Rewrite the passage of the immigration column below between "But as Washington" and "two key questions.", inclusive, with "high-quality data" swapped for "reliable data".

• _Selected excerpt_:
◆ ◆ ◆ ◆

Construction workers and supporters gather during a vigil and press conference by CASA of Maryland, a community advocacy group, to remember the six workers killed in the collapse of the Francis Scott Key Bridge and to highlight the difficult conditions faced by immigrant construction workers on March 29 in Baltimore, Maryland. Credit: Mark Schiefelbein / AP

The BDN Opinion section operates independently and does not set news policies or contribute to reporting or editing articles elsewhere in the newspaper or on bangordailynews.com

Amy Fried is a retired political science professor at the University of Maine. Her views are her own and do not represent those of any group with which she is affiliated.

Everyone is afraid of something. And whether it’s public speaking, spiders or heights, people often try to get over or at least live with their fears.

But once again Donald Trump is promoting fear of immigrants, using Nazi-like language by calling undocumented migrants “vermin” who are “poisoning the blood of our country.”

Some of this rhetoric focuses on the danger women purportedly face.

According to Trump, women fear immigrants in their private spaces, saying “they don’t want illegal immigrants knocking on their front door and saying I’m going to use your kitchen and I’m going to use your bedroom.”

Sen. Katie Britt of Alabama gave the Republican response to the State of the Union address this year and it also included fear-mongering about migrants. Sitting in her kitchen, Britt told the horrific story about meeting a woman, later confirmed to be Karla Jacinto Romero, who had been sex-trafficked and gang raped. She implied this happened in the United States during Joe Biden’s presidency and his border policies were to blame.

But as Washington Post fact-checker Glenn Kessler notes, Britt was “talking about a woman who was working in brothels in Mexico during the George W. Bush administration. … Biden has nothing to do with Jacinto’s story.” Indeed, Jacinto herself deemed Britt’s use of her personal horror for political purposes “not fair.”

While there are certainly valid policy discussions about what to do about America’s immigration system and the situation at the southern border, Trump, Britt and others aren’t contributing to that in a reasoned way.

Good policy making requires having high-quality data. We need that data to answer two key questions.

One, do undocumented immigrants commit more violent crimes? According to a study by three criminologists using data from the Texas Department of Public Safety, they do not. They found that “Contrary to public perception, we observe considerably lower felony arrest rates among undocumented immigrants compared to legal immigrants and native-born U.S. citizens and find no evidence that undocumented criminality has increased in recent years.”

As Maine criminologists Steven Barkan and Michael Roque recently explained, immigrants have lower rates of crime because they are seeking a better life, want to stay out of trouble and avoid deportation, and have strong families and community ties.

◆ ◆ ◆ ◆

• _Information shown_:
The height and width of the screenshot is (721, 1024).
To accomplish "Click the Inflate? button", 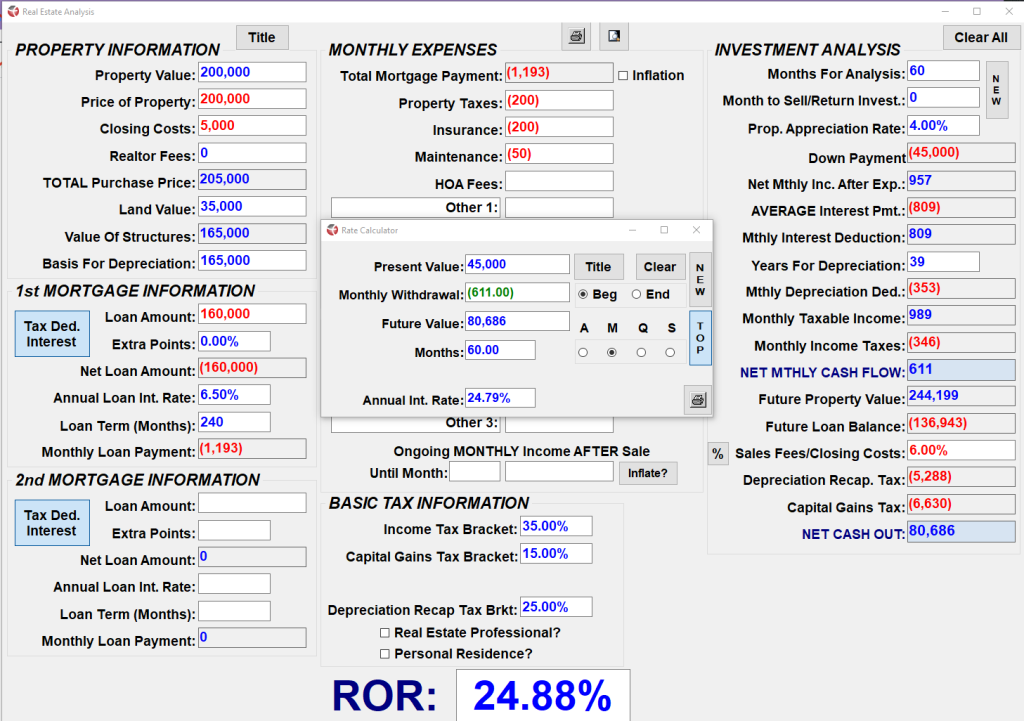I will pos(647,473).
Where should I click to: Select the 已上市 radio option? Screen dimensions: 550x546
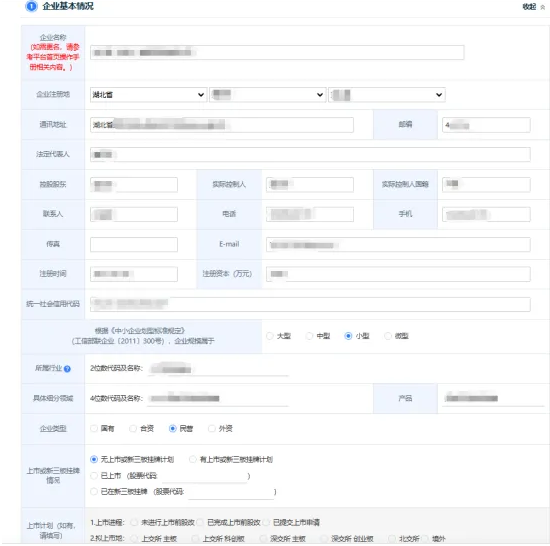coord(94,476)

◆ ◆ ◆ ◆

• _Full answer_:
But as Washington Post fact-checker Glenn Kessler notes, Britt was “talking about a woman who was working in brothels in Mexico during the George W. Bush administration. … Biden has nothing to do with Jacinto’s story.” Indeed, Jacinto herself deemed Britt’s use of her personal horror for political purposes “not fair.”

While there are certainly valid policy discussions about what to do about America’s immigration system and the situation at the southern border, Trump, Britt and others aren’t contributing to that in a reasoned way.

Good policy making requires having reliable data. We need that data to answer two key questions.